» **What the task requires**: Each entry shown below is to be reproduced exactly.

[Data records]
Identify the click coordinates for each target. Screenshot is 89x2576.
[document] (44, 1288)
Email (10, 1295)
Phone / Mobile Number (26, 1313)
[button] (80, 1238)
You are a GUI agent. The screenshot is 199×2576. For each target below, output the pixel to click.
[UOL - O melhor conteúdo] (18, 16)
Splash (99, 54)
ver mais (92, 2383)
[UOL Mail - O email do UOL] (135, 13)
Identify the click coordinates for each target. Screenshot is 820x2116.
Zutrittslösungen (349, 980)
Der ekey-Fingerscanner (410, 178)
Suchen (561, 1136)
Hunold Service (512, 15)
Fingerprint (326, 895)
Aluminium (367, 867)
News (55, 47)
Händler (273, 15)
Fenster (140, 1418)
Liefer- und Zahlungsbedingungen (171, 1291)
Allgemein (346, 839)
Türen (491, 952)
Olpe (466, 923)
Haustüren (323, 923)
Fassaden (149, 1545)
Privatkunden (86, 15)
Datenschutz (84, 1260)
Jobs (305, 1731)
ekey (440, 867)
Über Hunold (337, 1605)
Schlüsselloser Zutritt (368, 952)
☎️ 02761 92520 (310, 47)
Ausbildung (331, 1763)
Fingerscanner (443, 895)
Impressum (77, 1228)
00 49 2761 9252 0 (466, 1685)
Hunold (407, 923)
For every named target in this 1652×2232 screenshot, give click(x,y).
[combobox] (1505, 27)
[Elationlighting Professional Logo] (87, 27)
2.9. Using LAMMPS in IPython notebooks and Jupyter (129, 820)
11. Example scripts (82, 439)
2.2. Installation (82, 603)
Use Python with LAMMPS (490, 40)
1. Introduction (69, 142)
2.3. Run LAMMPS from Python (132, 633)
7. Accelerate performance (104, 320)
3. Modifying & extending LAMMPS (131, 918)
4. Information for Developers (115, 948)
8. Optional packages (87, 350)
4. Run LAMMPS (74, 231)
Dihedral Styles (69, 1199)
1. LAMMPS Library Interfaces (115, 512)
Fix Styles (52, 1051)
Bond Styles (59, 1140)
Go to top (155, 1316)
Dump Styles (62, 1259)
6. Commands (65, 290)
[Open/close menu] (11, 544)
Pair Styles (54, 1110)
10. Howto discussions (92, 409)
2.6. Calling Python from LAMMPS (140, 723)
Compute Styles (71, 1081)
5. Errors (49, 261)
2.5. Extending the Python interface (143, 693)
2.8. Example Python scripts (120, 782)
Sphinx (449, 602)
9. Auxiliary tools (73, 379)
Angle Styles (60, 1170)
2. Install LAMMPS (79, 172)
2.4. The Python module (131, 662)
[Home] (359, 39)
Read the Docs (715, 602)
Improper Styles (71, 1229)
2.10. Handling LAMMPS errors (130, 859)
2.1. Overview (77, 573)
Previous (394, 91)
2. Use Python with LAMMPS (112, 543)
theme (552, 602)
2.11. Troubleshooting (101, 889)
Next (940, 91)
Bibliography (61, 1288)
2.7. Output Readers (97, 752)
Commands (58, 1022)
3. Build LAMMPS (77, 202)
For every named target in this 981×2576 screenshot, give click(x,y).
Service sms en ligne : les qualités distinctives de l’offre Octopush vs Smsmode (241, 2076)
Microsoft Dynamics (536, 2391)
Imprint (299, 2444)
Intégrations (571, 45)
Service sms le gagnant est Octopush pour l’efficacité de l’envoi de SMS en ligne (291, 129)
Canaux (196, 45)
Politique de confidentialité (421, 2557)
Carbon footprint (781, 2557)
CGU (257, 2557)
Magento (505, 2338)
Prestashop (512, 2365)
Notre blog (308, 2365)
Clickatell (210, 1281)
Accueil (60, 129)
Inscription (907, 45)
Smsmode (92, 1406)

» **Exercise response**:
Identify the click coordinates for each target. Screenshot is 89x2576.
[document] (44, 1288)
Email (10, 1295)
Phone / Mobile Number (26, 1313)
[button] (80, 1238)
You are a GUI agent. The screenshot is 199×2576. For each target below, output the pixel to click.
[UOL - O melhor conteúdo] (18, 16)
Splash (99, 54)
ver mais (92, 2383)
[UOL Mail - O email do UOL] (135, 13)
Identify the click coordinates for each target. Screenshot is 820x2116.
Zutrittslösungen (349, 980)
Der ekey-Fingerscanner (410, 178)
Suchen (561, 1136)
Hunold Service (512, 15)
Fingerprint (326, 895)
Aluminium (367, 867)
News (55, 47)
Händler (273, 15)
Fenster (140, 1418)
Liefer- und Zahlungsbedingungen (171, 1291)
Allgemein (346, 839)
Türen (491, 952)
Olpe (466, 923)
Haustüren (323, 923)
Fassaden (149, 1545)
Privatkunden (86, 15)
Datenschutz (84, 1260)
Jobs (305, 1731)
ekey (440, 867)
Über Hunold (337, 1605)
Schlüsselloser Zutritt (368, 952)
☎️ 02761 92520 (310, 47)
Ausbildung (331, 1763)
Fingerscanner (443, 895)
Impressum (77, 1228)
00 49 2761 9252 0 (466, 1685)
Hunold (407, 923)
For every named target in this 1652×2232 screenshot, give click(x,y).
[combobox] (1505, 27)
[Elationlighting Professional Logo] (87, 27)
2.9. Using LAMMPS in IPython notebooks and Jupyter (129, 820)
11. Example scripts (82, 439)
2.2. Installation (82, 603)
Use Python with LAMMPS (490, 40)
1. Introduction (69, 142)
2.3. Run LAMMPS from Python (132, 633)
7. Accelerate performance (104, 320)
3. Modifying & extending LAMMPS (131, 918)
4. Information for Developers (115, 948)
8. Optional packages (87, 350)
4. Run LAMMPS (74, 231)
Dihedral Styles (69, 1199)
1. LAMMPS Library Interfaces (115, 512)
Fix Styles (52, 1051)
Bond Styles (59, 1140)
Go to top (155, 1316)
Dump Styles (62, 1259)
6. Commands (65, 290)
[Open/close menu] (11, 544)
Pair Styles (54, 1110)
10. Howto discussions (92, 409)
2.6. Calling Python from LAMMPS (140, 723)
Compute Styles (71, 1081)
5. Errors (49, 261)
2.5. Extending the Python interface (143, 693)
2.8. Example Python scripts (120, 782)
Sphinx (449, 602)
9. Auxiliary tools (73, 379)
Angle Styles (60, 1170)
2. Install LAMMPS (79, 172)
2.4. The Python module (131, 662)
[Home] (359, 39)
Read the Docs (715, 602)
Improper Styles (71, 1229)
2.10. Handling LAMMPS errors (130, 859)
2.1. Overview (77, 573)
Previous (394, 91)
2. Use Python with LAMMPS (112, 543)
theme (552, 602)
2.11. Troubleshooting (101, 889)
Next (940, 91)
Bibliography (61, 1288)
2.7. Output Readers (97, 752)
Commands (58, 1022)
3. Build LAMMPS (77, 202)
For every named target in this 981×2576 screenshot, give click(x,y).
Service sms en ligne : les qualités distinctives de l’offre Octopush vs Smsmode (241, 2076)
Microsoft Dynamics (536, 2391)
Imprint (299, 2444)
Intégrations (571, 45)
Service sms le gagnant est Octopush pour l’efficacité de l’envoi de SMS en ligne (291, 129)
Canaux (196, 45)
Politique de confidentialité (421, 2557)
Carbon footprint (781, 2557)
CGU (257, 2557)
Magento (505, 2338)
Prestashop (512, 2365)
Notre blog (308, 2365)
Clickatell (210, 1281)
Accueil (60, 129)
Inscription (907, 45)
Smsmode (92, 1406)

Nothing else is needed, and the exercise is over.